Eyes Wide Open: Keeping a Watchful Eye on Apache Malware

ESET, an IT security company based in Slovakia, discovered an Apache exploit that injects malware into web pages on a web server that ultimately aims to retrieve personal information.
We’ve talked about measures you should take to avoid getting hacked, especially on WordPress, and even written a guide if your website has troubles so we won’t go into those details now. While we haven’t seen widespread issues with this malware, it’s important to understand how it works to ensure you’re not affected.

The so-called malware, Linux/Chapro.A is using multiple features that stealthily work on users’ pages to camouflage its presence. ESET analyzed this latest malware attack and found out that it tricks the unsuspecting Apache software into infecting the users’ machine and injects an iFrame on to the server then leads to the installation of Zeus variant Win32/Zbot.
Here are the four features of the Linux/Chapro.A.  Some of the may sound very technical, but the more geeky readers may appreciate some of the finer points!

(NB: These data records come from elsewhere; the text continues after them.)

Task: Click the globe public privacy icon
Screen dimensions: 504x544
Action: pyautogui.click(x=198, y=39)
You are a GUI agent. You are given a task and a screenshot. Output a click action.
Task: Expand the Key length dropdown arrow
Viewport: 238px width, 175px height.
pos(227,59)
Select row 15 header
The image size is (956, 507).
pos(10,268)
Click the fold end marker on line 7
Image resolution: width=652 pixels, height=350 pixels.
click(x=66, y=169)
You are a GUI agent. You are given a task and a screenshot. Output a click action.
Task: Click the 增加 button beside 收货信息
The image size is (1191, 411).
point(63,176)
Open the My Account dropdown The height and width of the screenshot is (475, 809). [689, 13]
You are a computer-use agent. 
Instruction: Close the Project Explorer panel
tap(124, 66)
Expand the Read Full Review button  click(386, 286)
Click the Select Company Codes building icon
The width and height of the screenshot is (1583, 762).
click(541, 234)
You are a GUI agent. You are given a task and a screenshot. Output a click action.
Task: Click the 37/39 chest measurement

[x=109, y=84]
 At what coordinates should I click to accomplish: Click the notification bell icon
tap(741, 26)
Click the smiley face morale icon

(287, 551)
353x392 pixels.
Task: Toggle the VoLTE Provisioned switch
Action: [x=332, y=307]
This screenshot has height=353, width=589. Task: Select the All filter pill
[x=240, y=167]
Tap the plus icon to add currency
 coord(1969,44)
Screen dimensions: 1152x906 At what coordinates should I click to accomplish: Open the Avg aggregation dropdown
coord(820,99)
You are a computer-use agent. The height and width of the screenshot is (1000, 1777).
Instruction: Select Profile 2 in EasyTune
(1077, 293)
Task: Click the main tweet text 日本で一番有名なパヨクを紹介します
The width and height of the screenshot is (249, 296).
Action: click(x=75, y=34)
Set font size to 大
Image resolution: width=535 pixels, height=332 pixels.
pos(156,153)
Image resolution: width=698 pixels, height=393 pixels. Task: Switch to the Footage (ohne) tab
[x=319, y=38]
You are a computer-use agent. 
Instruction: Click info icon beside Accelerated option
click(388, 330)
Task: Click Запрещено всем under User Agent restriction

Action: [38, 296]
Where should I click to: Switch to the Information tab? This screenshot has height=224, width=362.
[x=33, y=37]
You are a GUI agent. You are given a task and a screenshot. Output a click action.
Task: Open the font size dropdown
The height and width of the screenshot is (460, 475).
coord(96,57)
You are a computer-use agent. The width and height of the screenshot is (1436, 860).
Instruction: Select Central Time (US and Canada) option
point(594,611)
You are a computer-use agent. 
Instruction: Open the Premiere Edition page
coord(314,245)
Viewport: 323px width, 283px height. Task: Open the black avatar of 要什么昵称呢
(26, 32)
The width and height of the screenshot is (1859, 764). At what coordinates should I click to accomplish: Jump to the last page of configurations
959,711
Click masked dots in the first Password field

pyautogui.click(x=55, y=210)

  1. Uses obfuscation technique – According to ESET’s findings, this malicious Apache module is an x64 Linux binary. “It uses an XOR loop with a 12 byte long key to encode most of the strings,” said Pierre-Marc Bureau, Security Intelligence Program Manager. “The program has many capabilities to evade detection by system administrators.”
  2. Inspects all active SSH sessions Another feature of this malware is its ability to inspect entire active SSH sessions. It employs multiple stealth actions to mask its operation from website operators.
  3. Mr. Bureau said, “If a visitor browses a page using any of the same IPs involved in a SSH connection, it will not be served the malicious content. This helps hide the malicious content from system administrators, web developers and others who might be working on the web server.”
    Unsuspecting users may find this malware injected into iFrame web content by sending an HTTP POST request to its command-and-control server every 10 minutes.

  4. Sets a cookie in visiting a page the malware sets a cookie, and according to Mr. Bureau, the malicious content will not be served if the visiting browser already had that cookie set.
  5. This will be more difficult for visitors to detect how the system was infected since the cookie will ensure that the visitor will not receive the malicious content again.

  6. Maintains a list of IP addresses Finally, this malware maintains a list of the maliciously served IP addresses that were infected. Mr. Bureau said, “If a user visits an infected website twice from the same IP address, it will only receive the malicious content once.”

This process will make it more difficult to determine how it all started. The findings of ESET show that the malicious command and control were being hosted in Germany but has gone offline.  Meanwhile, the iFrame injected by the malware points to a “Sweet Orange” exploit landing page being hosted in Lithuania.